The result was a committee’s plan for a year of mainly cultural and academic events to inform people about and commemorate the October Revolution. They included an exhibition in the Hermitage and a series of conferences, including one in Havana. The Kremlin, however, announced on 25 October that it wasn’t planning to hold any official events.
The anniversary presents a dilemma for Putin. He’s averse to such revolts generally and dismissed the ‘coloured’ revolutions in Georgia and Ukraine as being orchestrated by outside powers. But the October Revolution eventually resulted in the founding of the Soviet Union, whose dissolution Putin said was the ‘greatest geopolitical catastrophe of the century’. He didn’t necessarily favour the system in the USSR, but felt it brought socioeconomic progress to its people. At the same time, he called the revolution ‘the time bomb that was planted under the structure of our statehood’, referring to the drawing of borders that prevented unity and caused conflict later. Revolutions are seen by many Russians as causing ‘violence and instability’.
A Levada Centre survey exposes strongly differing views among Russians about the revolution.
In 2017, 9% of those polled considered the October Revolution to be ‘definitely’ legal. Another 38% said it played mostly a positive role in Russia’s history. The survey indicated that Russians seem much happier now with the direction their country is taking than they were two decades ago. In 1998, 27% answered that ‘Russia continues to develop in keeping with its own traditions and national values’. That number has almost doubled now. The proportion seeing Stalin in a more positive light has increased from 8% in 1990 to 24% in 2017. At the same time, the proportion with a positive view of Lenin dropped from 67% to 26%.
Asked what they would have done if they had been present during the revolution, a third said that they would have focused on surviving without becoming involved. In 1990, only 12% responded in that way. Only 3% said they would like to have lived through perestroika and their nation’s early economic reforms—which heralded the end of the Soviet Union. The number who said they preferred living now, under Putin, rose from 23% in 2002 to 33% now. Those results reflect a growing lack of interest in politics generally in Russia.
There’s wide disagreement among Russians about the revolution’s impact on their country. The Financial Times recently identified the diverging views: communists it interviewed said they still believe in the revolution as ‘the only path’, while a religious activist dreamt of the reappearance of a tsar, and a theatre director feared violence.
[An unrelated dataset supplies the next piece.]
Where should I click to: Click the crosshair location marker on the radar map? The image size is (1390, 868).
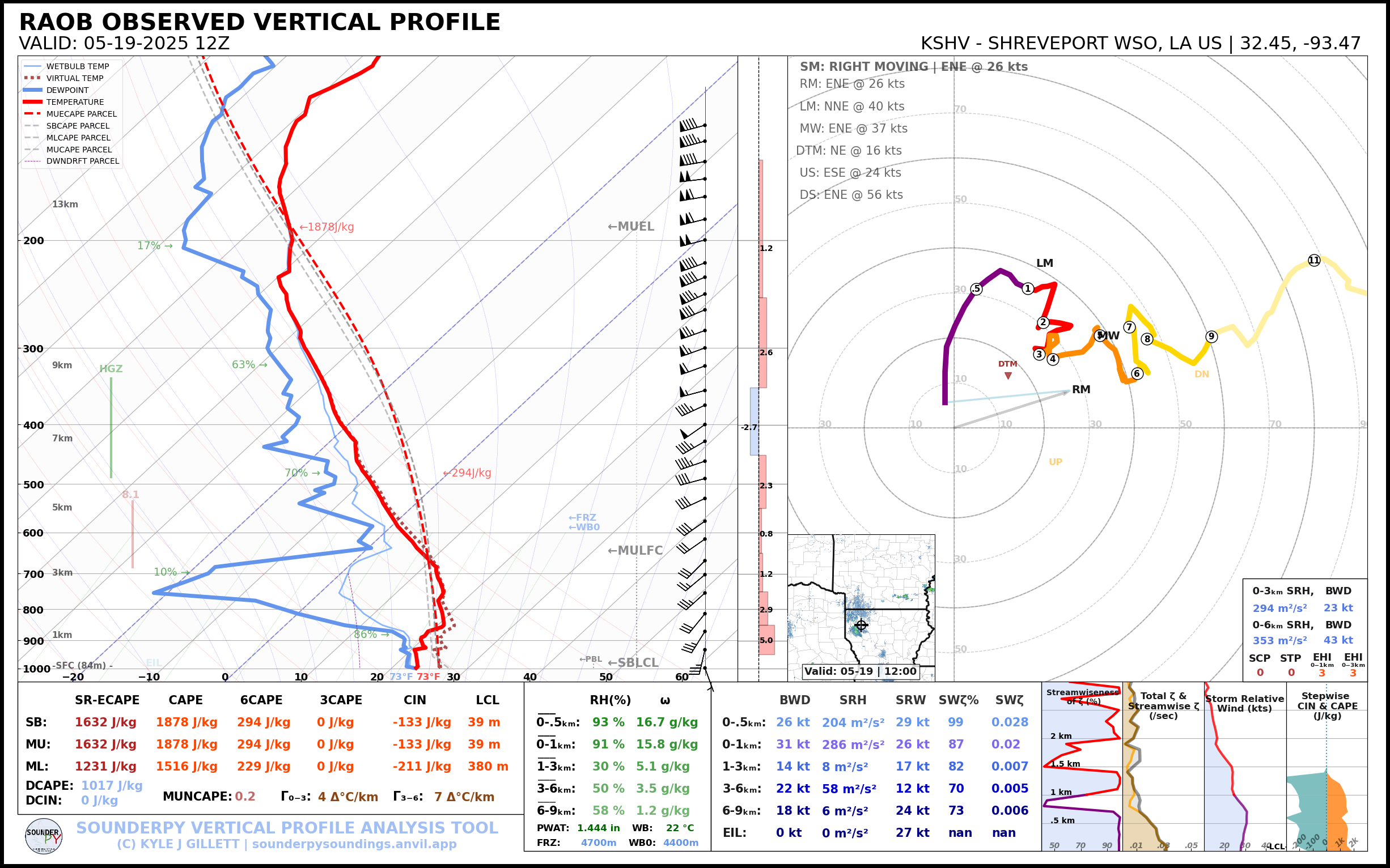click(861, 625)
When I asked members of Russia’s Generation Y what they thought, they said that they had learned about the revolution at school, but it was presented without emotion as a historical fact, without any judgement on whether its impact was positive or negative. Some believed the revolution could not have been prevented. Others held the view that it was important to learn from the circumstances that led to the revolution to prevent it happening again. One respondent said that Russians can be categorised in one of three groups: those who miss the USSR and see the revolution as something positive; those who don’t care; and those who feel that in 1917 Russia needed reforms but the method chosen by the Bolsheviks—resulting in millions of deaths and the elimination of the intellectual class—was wrong.
Another Levada Centre survey asked what Russians considered their nation’s most serious problems. Price increases, the impoverishment of most of the population, increased unemployment and corruption were the most chosen answers. That sounds similar to the socioeconomic issues that people were concerned about in early 1917.
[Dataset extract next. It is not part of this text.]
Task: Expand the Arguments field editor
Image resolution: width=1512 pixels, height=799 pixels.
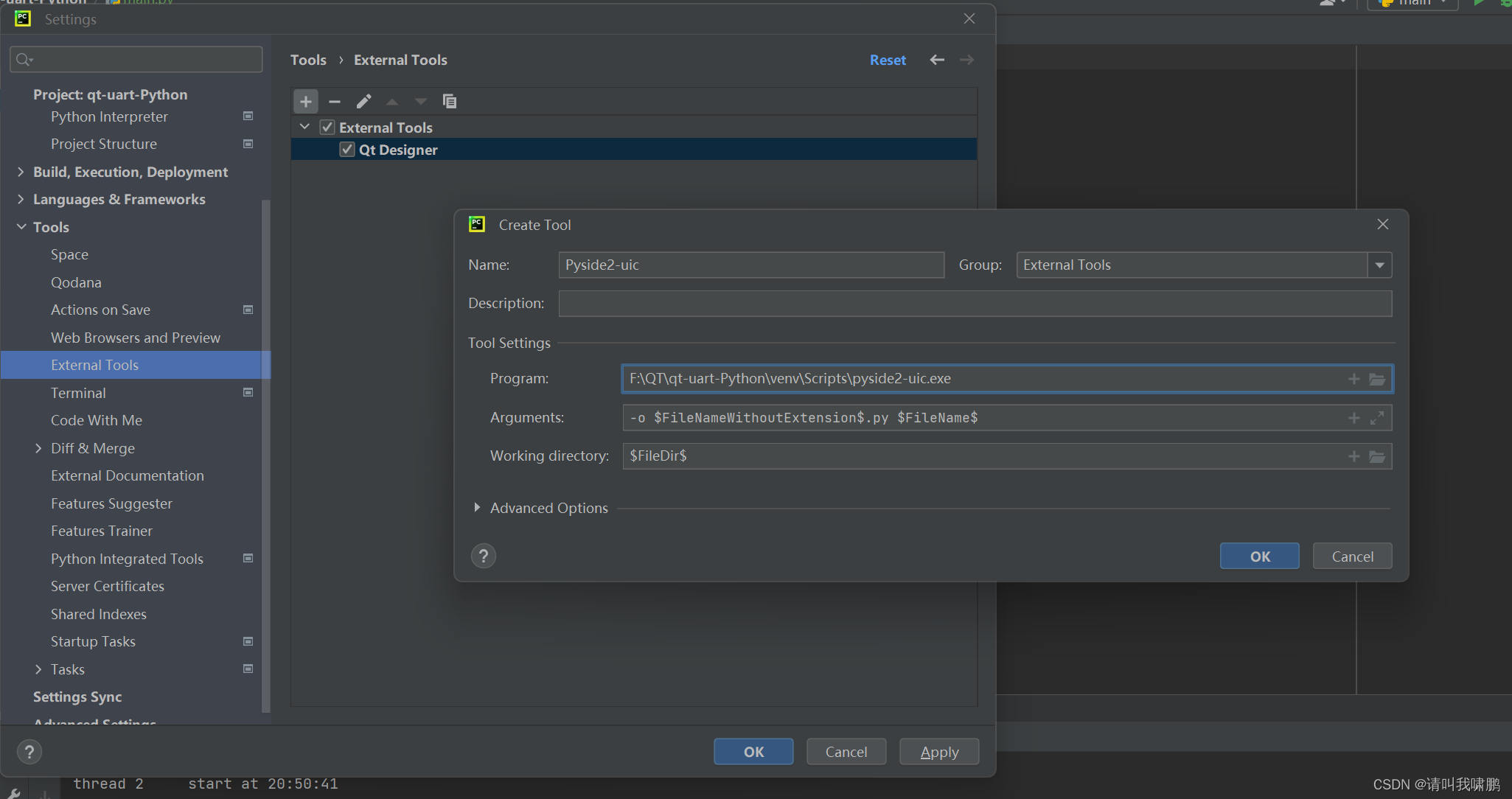Action: [x=1376, y=418]
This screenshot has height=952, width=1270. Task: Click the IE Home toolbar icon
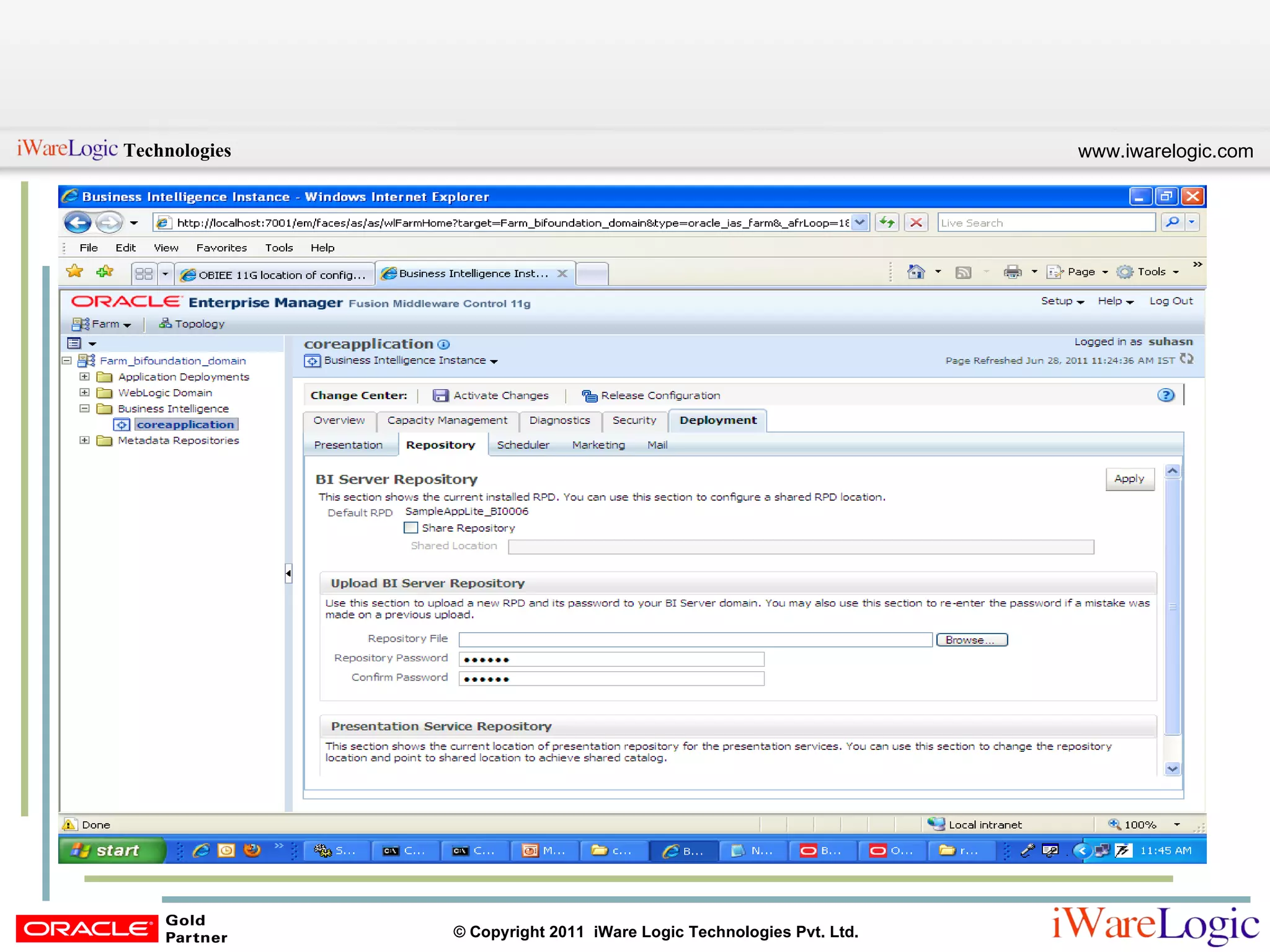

So, is another Russian revolution likely? Probably not. The political situation is different. A century has seen Russia and the Soviet Union grow to world-power status, lose that status and attempt to regain it. Recent demonstrations in support of opposition leader Alexei Navalny have shown strong discontent, especially among younger Russians. A significant number of people clearly want change, but the current government has a firmer grip on power than the tsar did. And most Russians are loyal to their political leaders.